Similar to the report from the INCLUDE group , the Remote Trial Delivery Working Group conducted this work as a focussed, time-limited project. This work needed to be expedited to provide a toolkit and recommendations at a crucial period of service re-design in clinical trial delivery due to the COVID-19 pandemic. This led to some compromise in the approach. Firstly, the literature was not reviewed using a prespecified protocol or a systematic search. Secondly, surveys, while widely circulated via national networks, were time limited and targeted. We recognise that the participants and carers surveyed represent those on the privileged side of the digital divide and are not a representative sample of the overall participant population.
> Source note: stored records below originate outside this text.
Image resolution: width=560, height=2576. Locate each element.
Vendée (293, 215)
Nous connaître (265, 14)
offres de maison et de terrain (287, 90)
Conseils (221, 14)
Almost all respondents to our surveys were from England; other localities may experience different challenges and enablers which we were not able to explore. In addition, almost all of the respondents to our patient/carer survey were white, limiting our ability to explore aspects of relevance in other ethnic groups, such as trust, accessibility and language. As these surveys were conducted during the acute phase of the COVID-19 pandemic, they capture a period in which the majority of experience may relate to COVID-19 studies or work-arounds to maintain studies that were unable to continue if not remotely delivered. Ongoing work is required to understand remote trial delivery when clinical trials are less restricted.
The NIHR is supporting the development of complex and innovative trial designs, such as those with virtual, decentralised or siteless trials . However, further research is required across the research pathway to establish the scientific robustness of Remote Trial Delivery, as well as ensuring that the quality of the participant experience is maintained. This should include validation studies for specific methods and outcome measures, alongside work to assure data quality across the trial pathway. This should be tailored to whether the measure is an existing measurement applied to a different setting e.g. home setting replication, or whether it is a new measure incorporating digital measurement or a novel concept or end point.
We have identified knowledge gaps and developments required in order to optimise the potential for Remote Trial Delivery. These include changes in processes, infrastructure and workforce, especially with technology, data and training. Clinical trial delivery will need to evolve to clinical care pathways of the future , in accordance with the NHS Long Term Plan  in which digitally enabled care will be mainstream. We need to ensure that we build the infrastructure and skills now to support the delivery of hybrid or fully remote clinical trials, building on the principles described.